At the time, Shue was preparing for his first major performance on Broadway. He had originated the role of Reverend Crisparkle in Joseph Papp's The Mystery of Edwin Drood in the performance at Central Park's Delacorte Theater and was excited about the move. He was also writing a film adaptation of The Foreigner for Disney.

Among many other eulogies, author Thomas M. Disch said that Shue's death was "fate's cruelest trick on the theater since the murder of Joe Orton." Canadian actor Jeff Brooks said, "I knew him, and I saw him play Charlie [in the play The Foreigner] in New York. Then I played it in New York after him, although we're quite different as actors." Shue played the smaller role of Froggy, and Brooks had something to say about that, as well: "I know damn well he wrote Charlie for himself. As an actor, he was such a cut-up. When I saw him, he was wonderful. I remember thinking a couple of times that he's doing things that if he were the playwright sitting out here, he'd be saying, 'Oh, stop that. Cut that out.' But he was having so much fun inventively in the role."

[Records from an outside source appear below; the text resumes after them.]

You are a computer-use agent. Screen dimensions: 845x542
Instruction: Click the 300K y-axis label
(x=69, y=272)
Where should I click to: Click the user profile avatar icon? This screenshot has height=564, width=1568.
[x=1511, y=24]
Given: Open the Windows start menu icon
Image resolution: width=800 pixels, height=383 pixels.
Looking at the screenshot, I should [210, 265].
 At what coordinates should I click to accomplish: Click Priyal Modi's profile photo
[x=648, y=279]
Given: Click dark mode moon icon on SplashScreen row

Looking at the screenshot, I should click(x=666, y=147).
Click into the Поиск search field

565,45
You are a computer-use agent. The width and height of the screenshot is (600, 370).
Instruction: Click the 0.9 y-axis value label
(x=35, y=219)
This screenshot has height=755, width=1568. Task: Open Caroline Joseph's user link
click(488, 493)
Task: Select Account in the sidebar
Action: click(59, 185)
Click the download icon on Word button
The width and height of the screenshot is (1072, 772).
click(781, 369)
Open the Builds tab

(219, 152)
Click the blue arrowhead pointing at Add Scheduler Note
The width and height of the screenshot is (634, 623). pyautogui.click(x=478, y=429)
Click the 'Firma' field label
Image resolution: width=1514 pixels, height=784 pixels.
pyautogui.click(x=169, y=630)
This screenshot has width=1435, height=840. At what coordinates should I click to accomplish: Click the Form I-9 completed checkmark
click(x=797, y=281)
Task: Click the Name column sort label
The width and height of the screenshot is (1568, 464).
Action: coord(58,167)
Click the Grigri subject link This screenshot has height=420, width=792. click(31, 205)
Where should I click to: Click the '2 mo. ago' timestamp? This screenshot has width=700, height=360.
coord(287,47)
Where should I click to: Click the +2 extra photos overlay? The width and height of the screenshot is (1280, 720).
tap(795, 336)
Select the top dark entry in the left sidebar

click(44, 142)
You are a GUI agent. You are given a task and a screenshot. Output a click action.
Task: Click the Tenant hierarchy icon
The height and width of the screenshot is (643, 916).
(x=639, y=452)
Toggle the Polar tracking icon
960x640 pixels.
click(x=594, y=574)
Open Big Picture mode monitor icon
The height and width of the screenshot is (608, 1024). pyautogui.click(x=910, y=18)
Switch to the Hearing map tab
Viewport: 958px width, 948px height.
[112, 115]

His family established the Larry Shue Memorial Scholarship Fund at Glenbard West High School, where his mother had taught.

==Manuscript collection==
Shue's papers are held at the University of Wisconsin–Milwaukee Archives Department and provide insight into his life and plays. The collection contains his diaries from 1958 (when Shue was 12) until his death, along with an extensive number of Shue's personal letters to and from colleagues and friends, his musical score for My Emperor's New Clothes, paintings and drawings. A family newsletter, written by Shue's father, provides details on the family's activities, careers, and travels, especially to the Far East. The collection contains an audio recording of the memorial service at the Todd Wehr Theater (Milwaukee) after Shue's death.